Transformer encoder. Standard multi-head self-attention and feed-forward layers process the sequence of patch tokens.
Classification head. For mincut prediction, the [CLS] token output is projected to predict which edges belong to the cut set.
3.3 Multi-Link ViT
A single link's spectrogram provides limited spatial information. To capture the full RF topology, we need to process spectrograms from all links jointly.
Approach 1: Channel stacking. Treat each link's spectrogram as a separate channel of a multi-channel image. With 120 links and 56 subcarriers over 128 timesteps, this creates a 120-channel 56x128 image. Patch extraction operates across all channels simultaneously.
Approach 2: Token concatenation. Process each link's spectrogram independently through shared patch extraction and embedding, then concatenate all link tokens into a single sequence. With 112 patches per link and 120 links, this yields 13,440 tokens — too many for standard attention.
Approach 3: Hierarchical ViT. Two-stage processing:
- Link-level ViT: Process each link's spectrogram independently (shared weights), producing one embedding per link (120 embeddings)
- Graph-level transformer: Process the 120 link embeddings with graph-aware attention (using the RF topology as structural bias)
This hierarchical approach is the most promising because:
- The link-level ViT captures local time-frequency patterns (Doppler signatures, phase variations)
- The graph-level transformer captures spatial relationships between links
- Total token count stays manageable (112 for link-level, 120 for graph-level)
3.4 ViT Variants for RF
DeiT (Data-efficient Image Transformers). Uses knowledge distillation from a CNN teacher, relevant when training data is limited — a common constraint in RF sensing where labeled datasets require manual annotation of room layouts and occupancy.

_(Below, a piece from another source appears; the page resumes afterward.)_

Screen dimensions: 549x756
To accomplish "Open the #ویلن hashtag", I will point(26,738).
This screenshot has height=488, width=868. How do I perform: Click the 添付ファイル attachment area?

Swin Transformer. Hierarchical ViT with shifted windows, reducing attention complexity from O(N^2) to O(N). For large spectrograms, Swin's local attention windows align with the locality of time-frequency patterns.
CvT (Convolutional Vision Transformer). Replaces linear patch embedding with convolutional tokenization, providing translation equivariance. This is beneficial for Doppler spectrograms where the same movement pattern can appear at different time offsets.
3.5 Limitations and Trade-offs
The spectrogram/ViT approach has significant limitations for RF topological sensing:
-
Loss of graph structure. Converting CSI to spectrograms discards the explicit graph topology. The spatial relationship between links must be re-learned from data.
-
Fixed temporal window. ViT processes a fixed-size spectrogram, requiring a choice of temporal window. Too short misses slow events; too long blurs fast events.
-
Redundant computation. In a 16-node mesh, many link spectrograms share similar information due to spatial correlation. A graph-native approach avoids this redundancy.
-
Complementary value. Despite these limitations, ViT excels at extracting micro-Doppler signatures and time-frequency patterns that graph transformers may miss. The recommended approach uses ViT as a feature extractor feeding into a graph transformer, combining the strengths of both paradigms.
4. Transformer-Based Mincut Prediction
4.1 Problem Formulation
Given a weighted graph G = (V, E, w) where V is 16 ESP32 nodes, E is up to 120 edges, and w: E -> R+ is CSI coherence, the mincut problem is to find a partition (S, V\S) minimizing:
cut(S, V\S) = sum_{(i,j) in E: i in S, j in V\S} w(i,j)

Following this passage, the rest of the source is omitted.